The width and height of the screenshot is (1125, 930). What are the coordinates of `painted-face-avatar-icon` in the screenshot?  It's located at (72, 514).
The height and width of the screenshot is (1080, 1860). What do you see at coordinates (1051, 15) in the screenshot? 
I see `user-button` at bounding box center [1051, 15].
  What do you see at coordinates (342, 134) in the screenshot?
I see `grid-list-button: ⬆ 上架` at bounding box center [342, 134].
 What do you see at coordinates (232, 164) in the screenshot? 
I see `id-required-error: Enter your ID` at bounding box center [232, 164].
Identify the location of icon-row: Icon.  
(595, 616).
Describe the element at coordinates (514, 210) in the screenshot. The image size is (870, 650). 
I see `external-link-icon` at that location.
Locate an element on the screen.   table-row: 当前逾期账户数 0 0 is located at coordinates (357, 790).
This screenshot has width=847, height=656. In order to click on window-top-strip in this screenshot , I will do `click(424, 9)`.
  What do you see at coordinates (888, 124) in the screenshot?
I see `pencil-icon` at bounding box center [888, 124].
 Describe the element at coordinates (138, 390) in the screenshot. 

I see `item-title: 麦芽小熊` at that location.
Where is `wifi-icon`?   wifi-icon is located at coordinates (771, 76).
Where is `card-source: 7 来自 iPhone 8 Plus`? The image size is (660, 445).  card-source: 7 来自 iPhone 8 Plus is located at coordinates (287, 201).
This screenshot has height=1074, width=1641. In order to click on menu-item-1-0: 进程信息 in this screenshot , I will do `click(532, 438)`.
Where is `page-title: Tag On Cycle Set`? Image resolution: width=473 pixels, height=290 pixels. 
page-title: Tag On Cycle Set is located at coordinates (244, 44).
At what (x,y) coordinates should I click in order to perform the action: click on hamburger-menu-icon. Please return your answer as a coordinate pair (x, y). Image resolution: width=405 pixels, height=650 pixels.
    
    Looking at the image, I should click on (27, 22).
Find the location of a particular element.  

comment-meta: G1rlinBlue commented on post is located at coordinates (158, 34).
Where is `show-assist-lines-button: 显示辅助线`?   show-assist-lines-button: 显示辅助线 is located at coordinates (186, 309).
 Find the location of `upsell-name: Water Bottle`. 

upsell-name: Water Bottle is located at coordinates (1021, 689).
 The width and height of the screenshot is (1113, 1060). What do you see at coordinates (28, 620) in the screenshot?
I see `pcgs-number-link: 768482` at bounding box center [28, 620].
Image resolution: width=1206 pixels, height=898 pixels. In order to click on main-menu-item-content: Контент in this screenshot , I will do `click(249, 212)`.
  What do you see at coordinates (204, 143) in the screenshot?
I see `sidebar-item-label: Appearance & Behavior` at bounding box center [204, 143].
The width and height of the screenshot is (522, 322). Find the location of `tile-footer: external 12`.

_ISTRUZIONI DEL COMPITO_
Ricopia tutte le righe qui sopra, dalla prima all'ultima, senza cambiare nulla.

_RISPOSTA AL COMPITO_
The width and height of the screenshot is (1125, 930). What are the coordinates of `painted-face-avatar-icon` in the screenshot?  It's located at (72, 514).
The height and width of the screenshot is (1080, 1860). What do you see at coordinates (1051, 15) in the screenshot? 
I see `user-button` at bounding box center [1051, 15].
  What do you see at coordinates (342, 134) in the screenshot?
I see `grid-list-button: ⬆ 上架` at bounding box center [342, 134].
 What do you see at coordinates (232, 164) in the screenshot? 
I see `id-required-error: Enter your ID` at bounding box center [232, 164].
Identify the location of icon-row: Icon.  
(595, 616).
Describe the element at coordinates (514, 210) in the screenshot. The image size is (870, 650). 
I see `external-link-icon` at that location.
Locate an element on the screen.   table-row: 当前逾期账户数 0 0 is located at coordinates (357, 790).
This screenshot has width=847, height=656. In order to click on window-top-strip in this screenshot , I will do `click(424, 9)`.
  What do you see at coordinates (888, 124) in the screenshot?
I see `pencil-icon` at bounding box center [888, 124].
 Describe the element at coordinates (138, 390) in the screenshot. 

I see `item-title: 麦芽小熊` at that location.
Where is `wifi-icon`?   wifi-icon is located at coordinates (771, 76).
Where is `card-source: 7 来自 iPhone 8 Plus`? The image size is (660, 445).  card-source: 7 来自 iPhone 8 Plus is located at coordinates (287, 201).
This screenshot has height=1074, width=1641. In order to click on menu-item-1-0: 进程信息 in this screenshot , I will do `click(532, 438)`.
Where is `page-title: Tag On Cycle Set`? Image resolution: width=473 pixels, height=290 pixels. 
page-title: Tag On Cycle Set is located at coordinates (244, 44).
At what (x,y) coordinates should I click in order to perform the action: click on hamburger-menu-icon. Please return your answer as a coordinate pair (x, y). Image resolution: width=405 pixels, height=650 pixels.
    
    Looking at the image, I should click on (27, 22).
Find the location of a particular element.  

comment-meta: G1rlinBlue commented on post is located at coordinates (158, 34).
Where is `show-assist-lines-button: 显示辅助线`?   show-assist-lines-button: 显示辅助线 is located at coordinates (186, 309).
 Find the location of `upsell-name: Water Bottle`. 

upsell-name: Water Bottle is located at coordinates (1021, 689).
 The width and height of the screenshot is (1113, 1060). What do you see at coordinates (28, 620) in the screenshot?
I see `pcgs-number-link: 768482` at bounding box center [28, 620].
Image resolution: width=1206 pixels, height=898 pixels. In order to click on main-menu-item-content: Контент in this screenshot , I will do `click(249, 212)`.
  What do you see at coordinates (204, 143) in the screenshot?
I see `sidebar-item-label: Appearance & Behavior` at bounding box center [204, 143].
The width and height of the screenshot is (522, 322). Find the location of `tile-footer: external 12`.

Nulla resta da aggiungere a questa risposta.